Inside AICD

  • Date:01 Oct 2007
  • Type:CompanyDirectorMagazine

An outline of some of the issues addressed by AICD’s policy department, committees and taskforces over the last month.

Policy Update

Reporting Standards for SMEs

AICD lodged a submission in response to the Australian accounting Standard Board’s (AASB’s) Exposure Draft on an Australian differential reporting regime and the proposed IFRS for SMEs issued by the International Accounting Standards Board (IASB).

AICD supports the removal of the existing requirement for unlisted SMEs to comply with full IFRS and the idea of designing a basic set of standards for unlisted SMEs. The article on p47 details some of the reasons why and contains some of the points argued by AICD in its submission.

AICD believes that unless there are material changes to the draft IFRS for SMEs, Australia should develop its own accounting standards for unlisted SMEs. AICD strongly opposes the proposal to link IFRS compliance to public filings of financial reports and believes the issue of whether lodgment of financial reports should trigger compliance with accounting standards is a public policy matter requiring broader consultation.

In its submission, AICD noted that the AASB’s proposed linkage of compliance with accounting standards to lodgment of financial statements will necessitate an immediate re-examination by Treasury of existing lodgment requirements for financial statements and a public policy decision by the Government as to the nature of information that is needed from unlisted companies that are not currently defined as ‘reporting entities’. AICD also believes that it is incumbent upon the AASB to publish an analysis of the regulatory impact of the proposed changes as part of its consultation process.

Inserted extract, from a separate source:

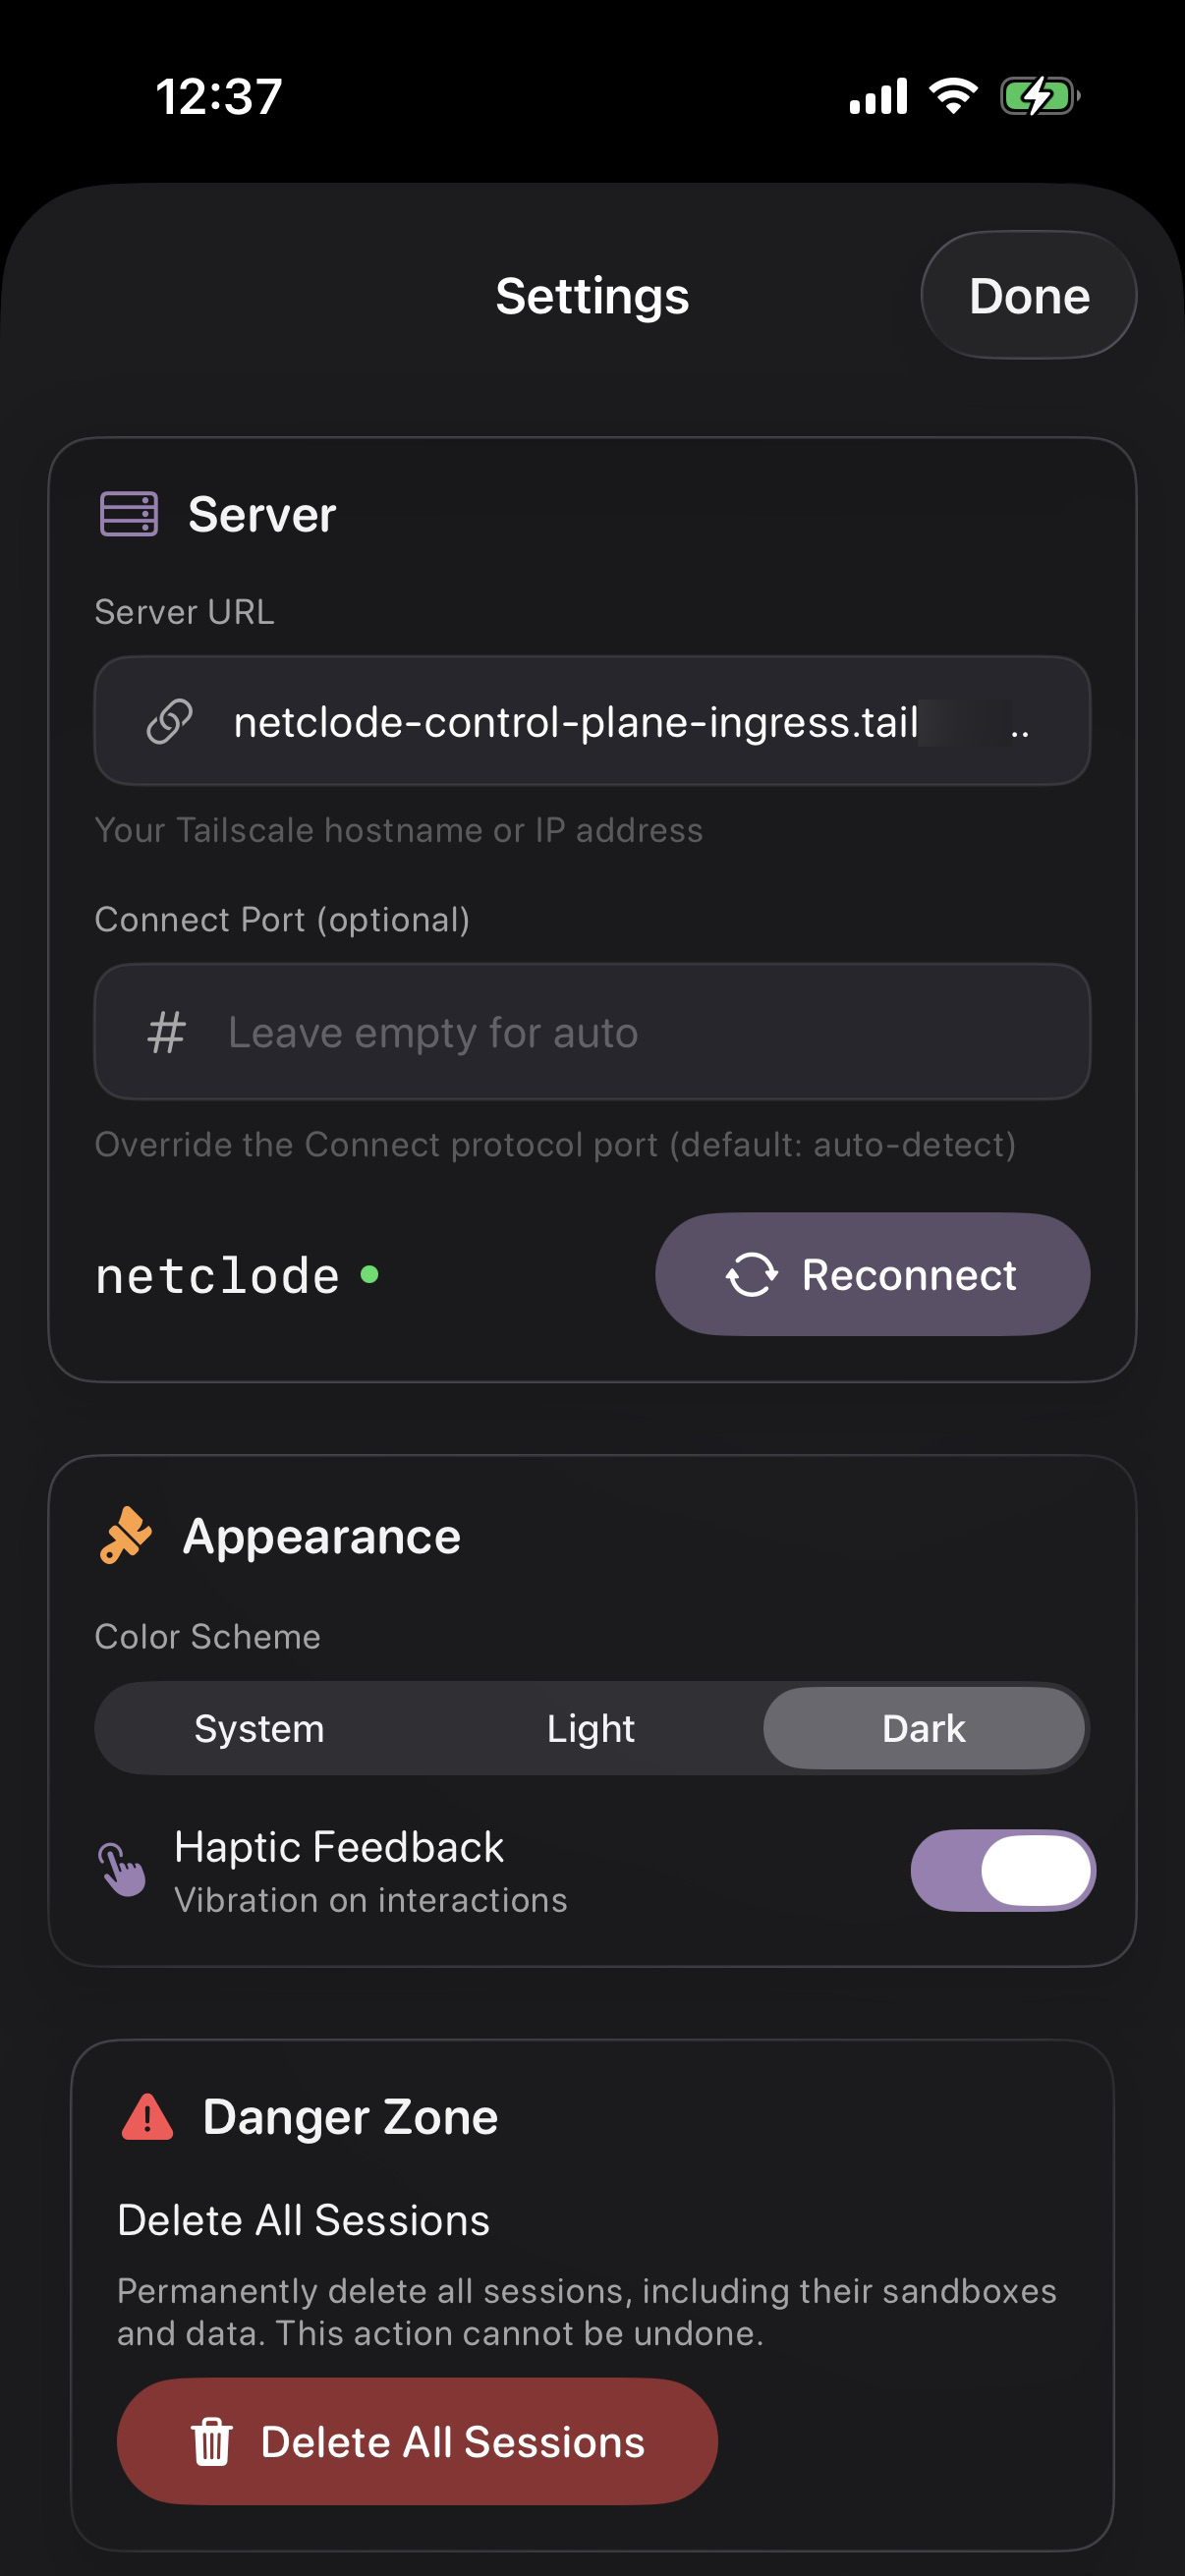Image resolution: width=1185 pixels, height=2576 pixels.
Task: Click the hash icon in Connect Port field
Action: [166, 1032]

Review of Sanctions in Corporate Law – Treasury Roundtables

In March 2007, Treasurer Peter Costello announced a review to establish the extent to which sanctions under corporate law may be influencing business decisions. In response, AICD has proposed a general defence for directors (modelled on the Business Judgement Rule in section 180(2) of the Corporations Act). The defence would extend to other sections of the Corporations Act, unlike the Business Judgement Rule that only applies as a defence to section 180(1) for breaches of care and diligence by a director. The AICD general defence has a high threshold and would only be available if directors acted in good faith, informed themselves about the subject matter of the decision and believed it was in the best interests of the corporation. Treasury’s terms of reference are available the their website.

AICD attended a Treasury Roundtable in late August 2007 to discuss with other interested parties what policy reform might be necessary to enable reasonable risk-taking decisions by directors which ultimately enable increased shareholder value. Two additional Treasury Roundtables will follow, focussing on other aspects of sanctions in corporate law. The Government will then form an advisory group to contribute to the policy and legislative drafting process.

All AICD policies, submissions and FAQs can be found at: under ‘Policy and Advocacy’.

For feedback, or further information, please contact Rob Elliott, general manager, Policy and General Counsel at:

FAQ of the month


I have recently accepted a board position. Am I able to obtain some sort of ‘sign-off’ from current directors that the board has met its compliance and statutory obligations prior to my appointment?


Joining a board can bring stimulating professional challenges, rewards and opportunities, but also involves exposure to risks. Directors need to make an informed decision about joining an organisation. This involves making appropriate inquiries to satisfy themselves of the organisation’s position and practices as well as the calibre of its people prior to accepting a directorship.

Under the Corporations Act, directors are liable for decisions and actions taken during their term of office. Technically, a director joining a board today will not be responsible for decisions made prior to their joining. However, problems may arise in the future as a result of those earlier decisions. If the current board, including the new director, does not respond with proper care and diligence, there may be legal repercussions. For instance, the ability to rely on the Business Judgment Rule as a defence could be compromised.

The ability to trust fellow board members and work collegially is crucial to the effective functioning of the board. Asking fellow directors to sign-off on the adequacy of their past decisions and actions may be misconstrued as the new director not trusting the current board. This would not be a productive beginning to the relationship.

It is imperative to fully understand issues such as an organisation’s financial position, risk exposures and control processes, prior to deciding to join, as well as to meet with as many of the current directors as possible and to discuss issues and concerns. The Frequently Asked Question on AICD’s website, Evaluating an organisation prior to joining, outlines some basic questions to ask. The questions could be addressed to the chair of the board and through the chair to management. One such question would be about the availability of indemnities and D&O insurance.

If a director has misgivings after his or her research is completed, it would be wise to refuse the offer.